• **Quoted passage**
Re: Data dependent lane conflicts

Dmitry Babokin Tue, 21 Jul 2020 00:13:00 -0700

Hi Lars,

Thank you for a detailed motivating examples describing the need for
conflict detection capability in the language!


Currently there's no way to generate vpconflictd instruction in ISPC. I see
two paths to generate it:
  (1) introduce a library function, which has semantic of vpconflitd/q and
emulate it on the platforms that don't support it - as you suggested, or
  (2) introduce a generic way to call arbitrary intrinsics as proposed in
https://github.com/ispc/ispc/issues/1803

Given the importance of the instruction for many applications that you
outlined and as you see value for emulating it, I would suggest going with
a dedicated library function. I would say that your description of the
problem even sounds like we are missing a special type of "foreach" loop,
which would serialize conflicting iterations. If we get enough motivating
examples and prove that we can implement it efficiently enough, I would
support it as well.

• **Supplied records**
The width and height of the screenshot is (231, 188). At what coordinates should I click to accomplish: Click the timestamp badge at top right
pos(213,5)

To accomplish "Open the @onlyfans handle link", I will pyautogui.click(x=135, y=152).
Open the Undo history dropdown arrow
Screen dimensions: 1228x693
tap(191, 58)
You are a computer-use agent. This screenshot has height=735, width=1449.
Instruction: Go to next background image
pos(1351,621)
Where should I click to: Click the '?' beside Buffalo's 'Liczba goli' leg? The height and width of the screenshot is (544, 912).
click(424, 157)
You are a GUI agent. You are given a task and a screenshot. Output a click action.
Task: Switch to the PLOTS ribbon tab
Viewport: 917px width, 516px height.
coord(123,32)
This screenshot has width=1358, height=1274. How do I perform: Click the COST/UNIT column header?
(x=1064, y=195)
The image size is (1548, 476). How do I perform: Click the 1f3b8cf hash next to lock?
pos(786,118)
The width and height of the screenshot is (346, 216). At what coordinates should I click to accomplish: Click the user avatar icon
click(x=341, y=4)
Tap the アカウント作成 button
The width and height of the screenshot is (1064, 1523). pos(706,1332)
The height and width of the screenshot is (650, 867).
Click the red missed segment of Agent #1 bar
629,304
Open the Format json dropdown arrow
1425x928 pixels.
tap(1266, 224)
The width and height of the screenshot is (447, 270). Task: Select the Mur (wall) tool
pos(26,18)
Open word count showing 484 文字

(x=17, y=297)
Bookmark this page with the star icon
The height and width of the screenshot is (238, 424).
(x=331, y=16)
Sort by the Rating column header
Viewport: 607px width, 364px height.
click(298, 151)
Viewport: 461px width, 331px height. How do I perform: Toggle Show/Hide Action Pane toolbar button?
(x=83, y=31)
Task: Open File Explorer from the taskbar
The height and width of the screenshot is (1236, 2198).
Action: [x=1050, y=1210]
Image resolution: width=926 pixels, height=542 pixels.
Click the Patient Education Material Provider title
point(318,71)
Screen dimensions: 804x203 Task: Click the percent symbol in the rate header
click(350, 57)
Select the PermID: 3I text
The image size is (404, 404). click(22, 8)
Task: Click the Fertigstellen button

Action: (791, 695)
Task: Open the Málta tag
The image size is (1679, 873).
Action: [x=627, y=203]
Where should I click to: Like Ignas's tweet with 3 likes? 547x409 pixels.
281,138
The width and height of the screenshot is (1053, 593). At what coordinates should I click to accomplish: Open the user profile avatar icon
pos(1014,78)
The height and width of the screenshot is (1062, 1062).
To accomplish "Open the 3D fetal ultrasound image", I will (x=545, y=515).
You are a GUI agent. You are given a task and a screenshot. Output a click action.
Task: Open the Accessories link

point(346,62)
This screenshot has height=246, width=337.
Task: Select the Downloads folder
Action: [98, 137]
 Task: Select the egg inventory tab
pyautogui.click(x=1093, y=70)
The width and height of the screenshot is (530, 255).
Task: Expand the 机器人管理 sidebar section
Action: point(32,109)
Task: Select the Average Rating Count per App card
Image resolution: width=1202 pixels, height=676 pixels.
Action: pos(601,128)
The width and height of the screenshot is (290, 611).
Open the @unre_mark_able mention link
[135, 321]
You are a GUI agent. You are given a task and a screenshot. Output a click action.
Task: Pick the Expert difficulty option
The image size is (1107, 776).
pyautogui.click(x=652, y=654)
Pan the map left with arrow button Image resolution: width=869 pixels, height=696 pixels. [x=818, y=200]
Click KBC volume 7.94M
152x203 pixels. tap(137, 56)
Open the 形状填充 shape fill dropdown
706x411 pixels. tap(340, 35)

• **What you are asked to do**
Answer these about the reply on data dependent lane conflicts:
(a) Which instruction does it say there is currently no way to generate in ISPC?
(b) Which of the two paths does it recommend?
(c) What kind of loop does it say the language might be missing?
The records aren't needed for this.

• **Worked solution**
(a) The vpconflictd instruction.
(b) A dedicated library function.
(c) A special type of "foreach" loop that would serialize conflicting iterations.